A conference call of the President’s Working Group on Financial Markets (aka The Plunge Protection Team), that best can be described as an emergency call, was convened on Tuesday by Treasury Secretary Steve Mnuchin.
Key participants on the call were Federal Reserve Chairman Jerome Powell and New York Fed President John Williams.
Others on the call were:
- Federal Reserve Vice Chair Randal Quarles
- SEC Chairman Jay Clayton
- CFTC Chairman Heath Tarbert
- Comptroller of the Currency Joseph Otting
- FDIC Chairman Jelena McWilliams.
The trigger for the call was, of course, the panic in markets as a result of the Wuhan coronavirus.
The PPT is no doubt monitoring the economy for any serious fissures that might develop in financial markets because of the current virus-related crisis.
At present economic weakness is probably limited to the cruise line industry, the airline industry, the hotel industry, convention operators and the oil industry.
President Trump has indicated that he wants to provide support for these sectors, although no detailed plan has emerged.
Oil lobbyists are apparently pushing for the US government to replenish the Strategic Petroleum Reserve, according to Bloomberg. That would be a buy of at least 78 million barrels.
Trump administration officials are also considering a separate idea to help some oil companies by lowering royalty rates for oil and natural gas extracted from federal land, reports Bloomberg. Those rates are currently at 12.5% — a rate established in 1920. The size and duration of the reduction being considered by the administration were not immediately clear.
Trump is also pushing for a payroll tax holiday that would run through the remainder of the year, though there appears to be Congressional resistance.
The administration is also likely to extend the April 15 tax deadline as part of an effort to mitigate the effects of COVID-19 on U.S. households and businesses, according to The Wall Street Journal.
Extending the tax filing deadline would effectively act as a bridge loan for individuals and businesses.

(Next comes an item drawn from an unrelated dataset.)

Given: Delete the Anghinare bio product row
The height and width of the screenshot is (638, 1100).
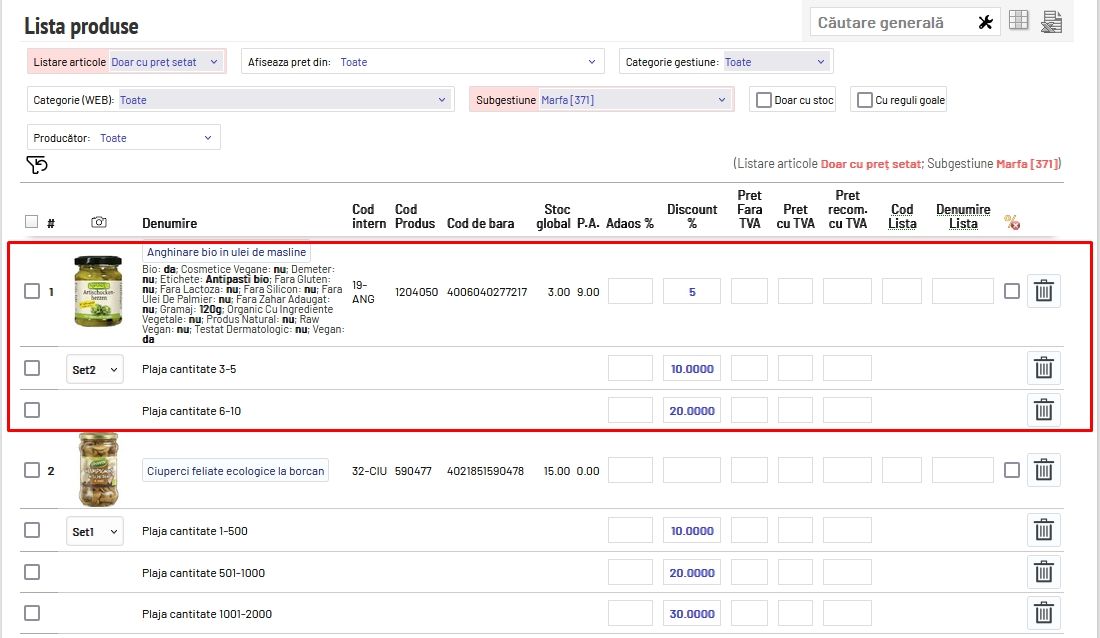Looking at the screenshot, I should click(x=1043, y=291).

On a deep planning level, I continue to hear that deep in the bowels of official Washington, government officials, mostly economists and financial people, are working out all possibilities they can think of, including a worst-case scenario where the President locks down a large region, or all of the US. The scenario is considered extremely remote. However, if such a lockdown occurs for an extended period of more than two or three weeks, then many firms, and individuals who live paycheck to paycheck, are going to be in serious financial trouble.
Under such a situation, the thinking is the President might have to declare a temporary moratorium on all debt and rental payments in the locked-down region. This is where the Fed would come in and shore up banks who aren’t receiving scheduled debt payments.
I want to emphasize this is worst-case scenario “war game” planning that is not expected to be implemented but it is being thought out.
Many individuals who are employed by firms would be able to collect unemployment for the period they are out of work because of a lockdown but this would not be the case for self-employed, owners of small businesses and many who work in the gig economy. Thus the moratorium.
Italy implemented something along these lines yesterday.
From The Financial Times:
Italy increased its emergency economic measures and suspended mortgage payments to mitigate the consequences of imposing nationwide quarantine restrictions as Europe battles to contain the largest outbreak of the novel coronavirus outside China.
Rome’s move is designed to help businesses and families weather a decision late on Monday to ban all “non-essential” travel and public gatherings across Italy until the start of April.
If Trump locks down a significant part of the country expect this kind of mortgage and debt payment moratorium in the lockdown area with the Fed backing up commercial banks who may be at risk because of the moratorium.
But in addition to this worst-case scenario, the President, being something of a hyper-Keynesian, wants a plan now to give a boost to the stock market and economy.
Many expected Trump to deliver details of a plan on Tuesday, he didn’t.
It may happen later today, after Trump meets with major American bank executives at the White House.
Expected to be among those in attendance at the meeting:
- Goldman Sachs Group Inc. Chief Executive Officer David Solomon
- Wells Fargo & Co. CEO Charles Scharf
- Citigroup Inc. CEO Michael Corbat
- Bank of America Corp. CEO Brian Moynihan
- JPMorgan Chase & Co. Co-President Gordon Smith
And so the Trump-led “do whatever it takes” manipulation of the economy is likely to develop over the next few days.
It may give him a boost in the polls but the manipulations are likely to be highly price inflationary in the long run.
An inflation few are expecting but something you heard about here first.